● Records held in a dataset
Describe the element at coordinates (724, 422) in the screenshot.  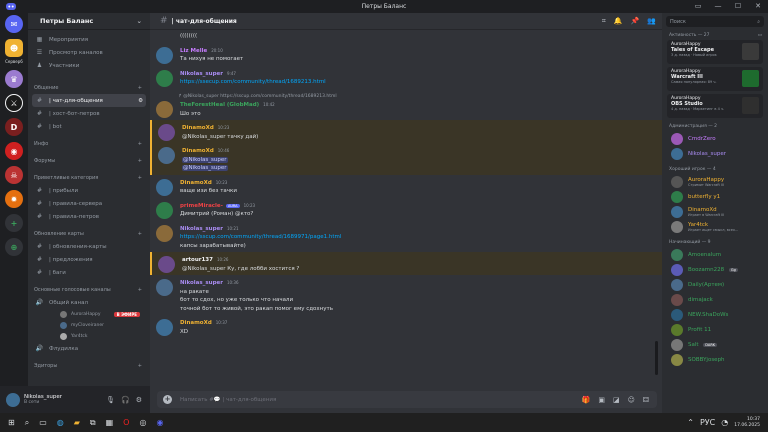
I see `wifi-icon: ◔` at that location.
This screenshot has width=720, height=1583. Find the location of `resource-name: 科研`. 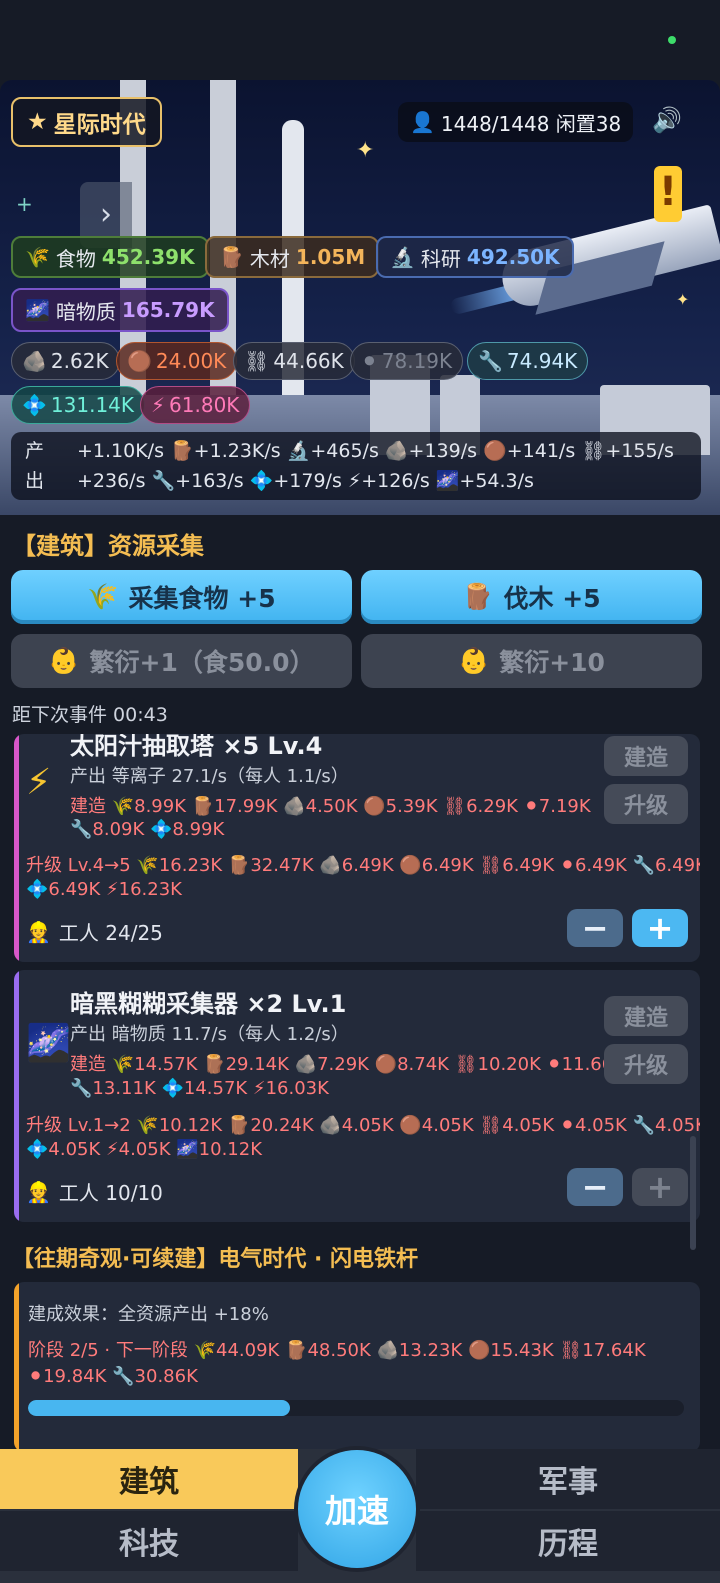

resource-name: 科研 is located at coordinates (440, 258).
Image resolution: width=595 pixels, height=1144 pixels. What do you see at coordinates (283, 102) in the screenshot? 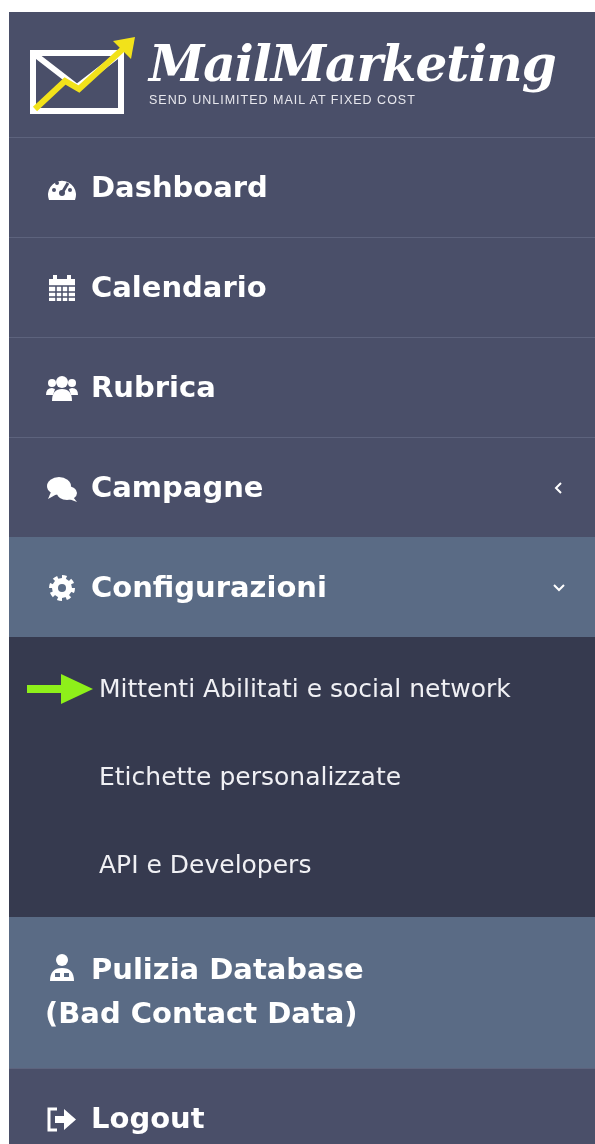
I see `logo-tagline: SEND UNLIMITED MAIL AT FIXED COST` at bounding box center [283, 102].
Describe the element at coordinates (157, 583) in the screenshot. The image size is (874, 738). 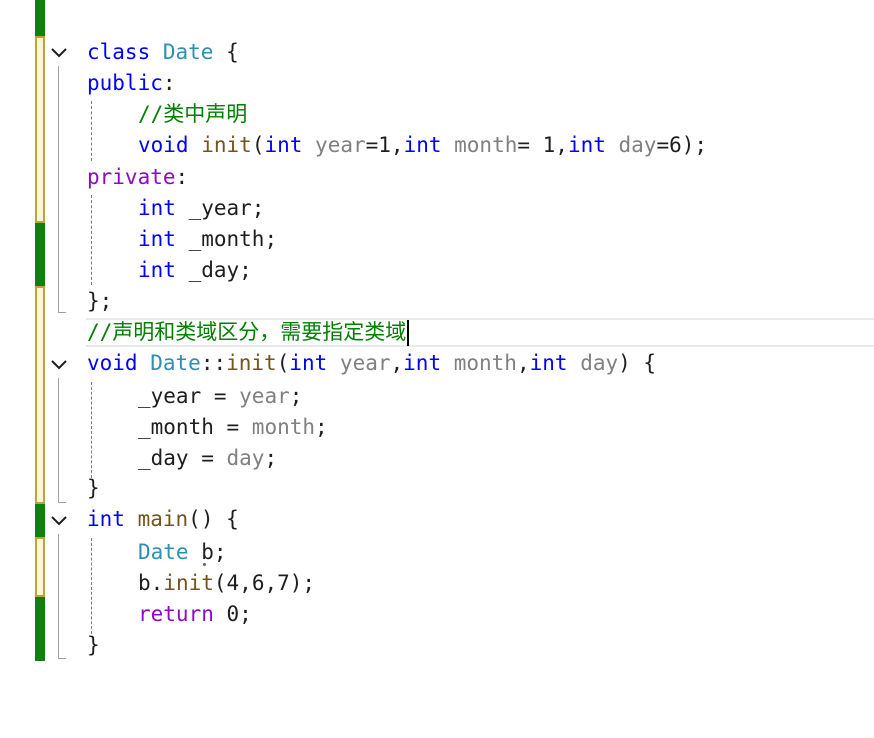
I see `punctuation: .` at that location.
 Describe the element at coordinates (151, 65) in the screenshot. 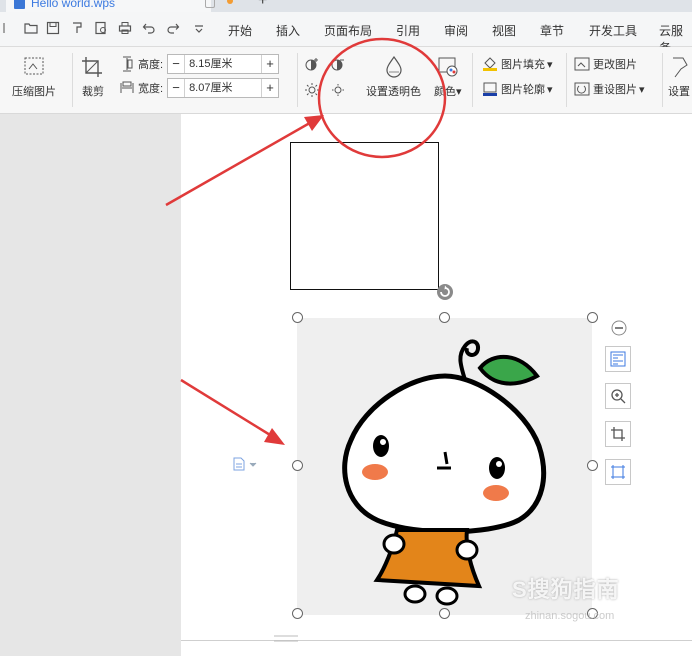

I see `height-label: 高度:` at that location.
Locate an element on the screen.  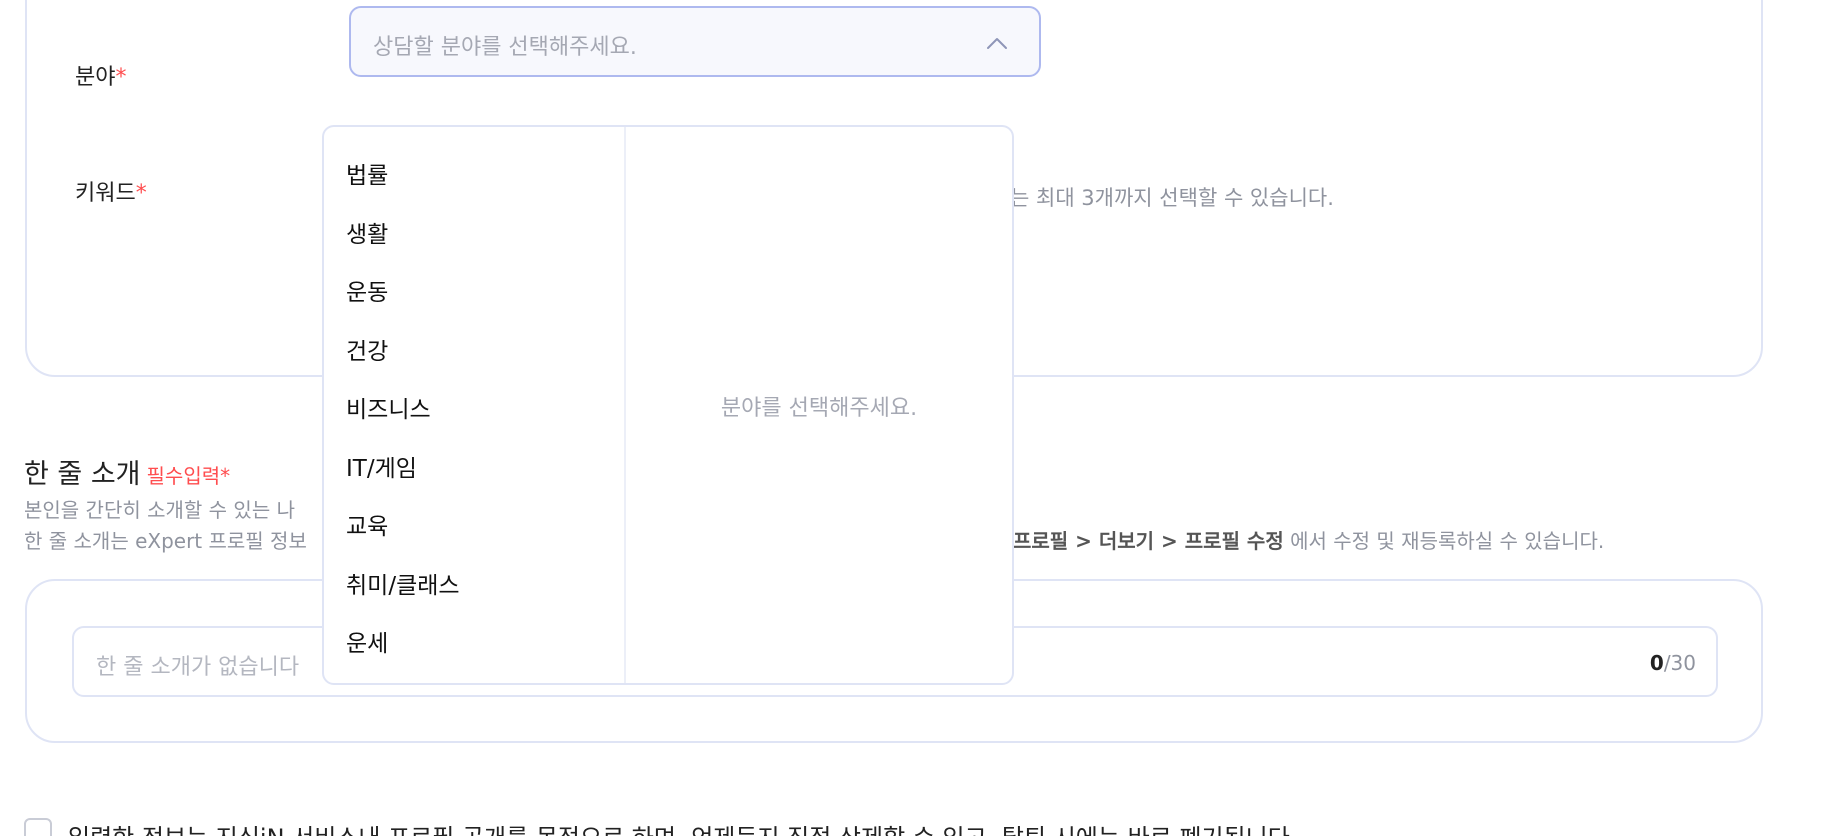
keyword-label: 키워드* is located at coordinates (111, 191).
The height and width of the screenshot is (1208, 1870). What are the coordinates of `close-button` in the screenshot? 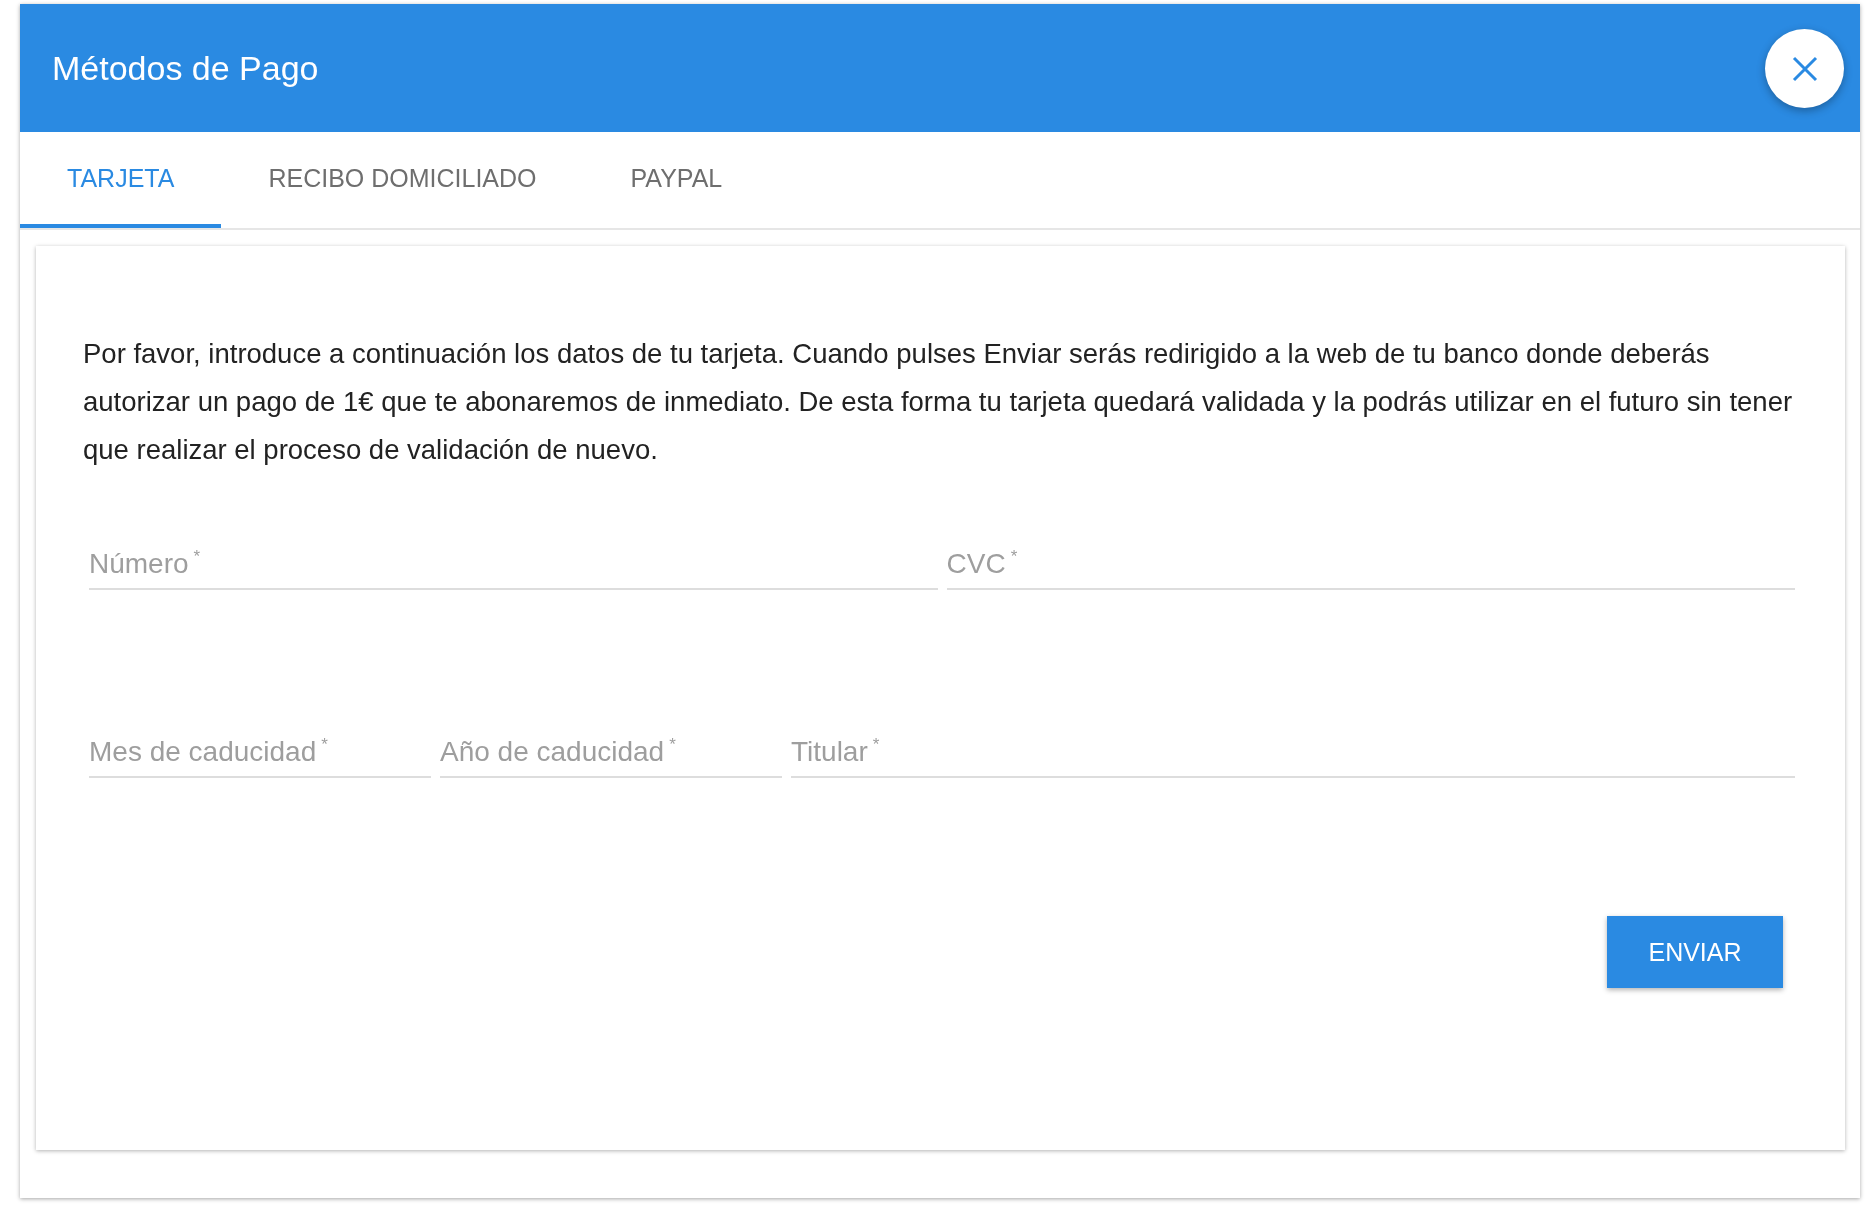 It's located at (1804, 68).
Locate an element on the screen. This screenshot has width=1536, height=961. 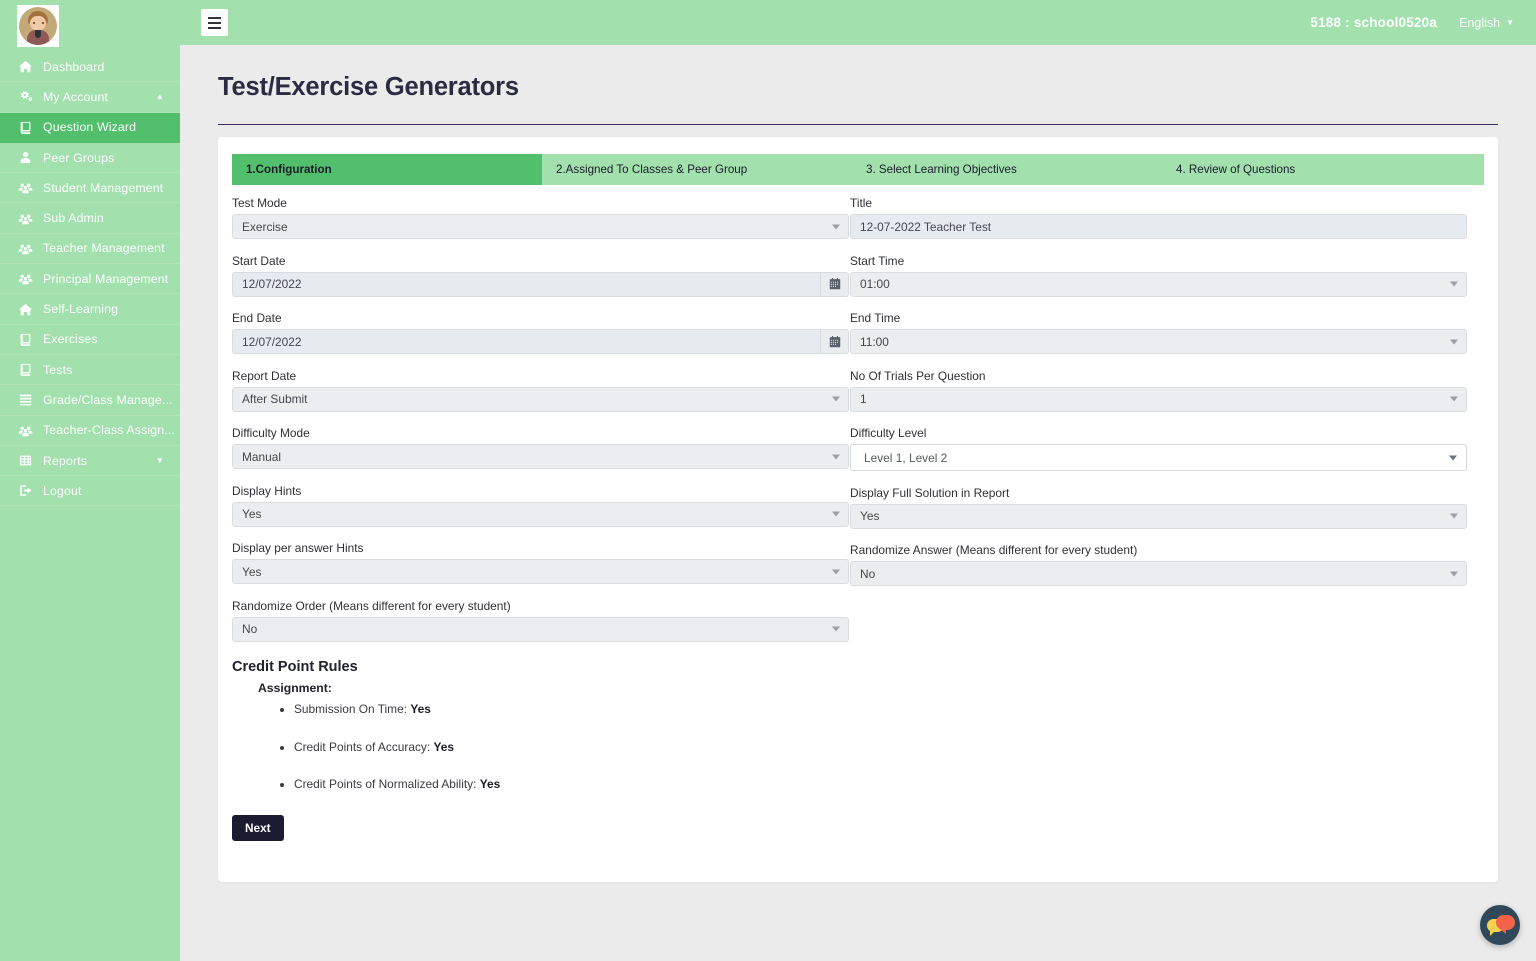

● Exercise aim
Can you give the material as a Markdown table with the columns Row and Line, starting with the line that contains "This screenshot has width=720, height=1583." and going on through the line that contains "center [283, 102]."? Skip blank lines and leave the pictures out.

● Result
| Row | Line |
|---|---|
| 1 | This screenshot has width=720, height=1583. Find the location of `resource-name: 科研`.  |
| 2 | resource-name: 科研 is located at coordinates (440, 258). |
| 3 | Image resolution: width=595 pixels, height=1144 pixels. What do you see at coordinates (283, 102) in the screenshot?  |
| 4 | I see `logo-tagline: SEND UNLIMITED MAIL AT FIXED COST` at bounding box center [283, 102]. |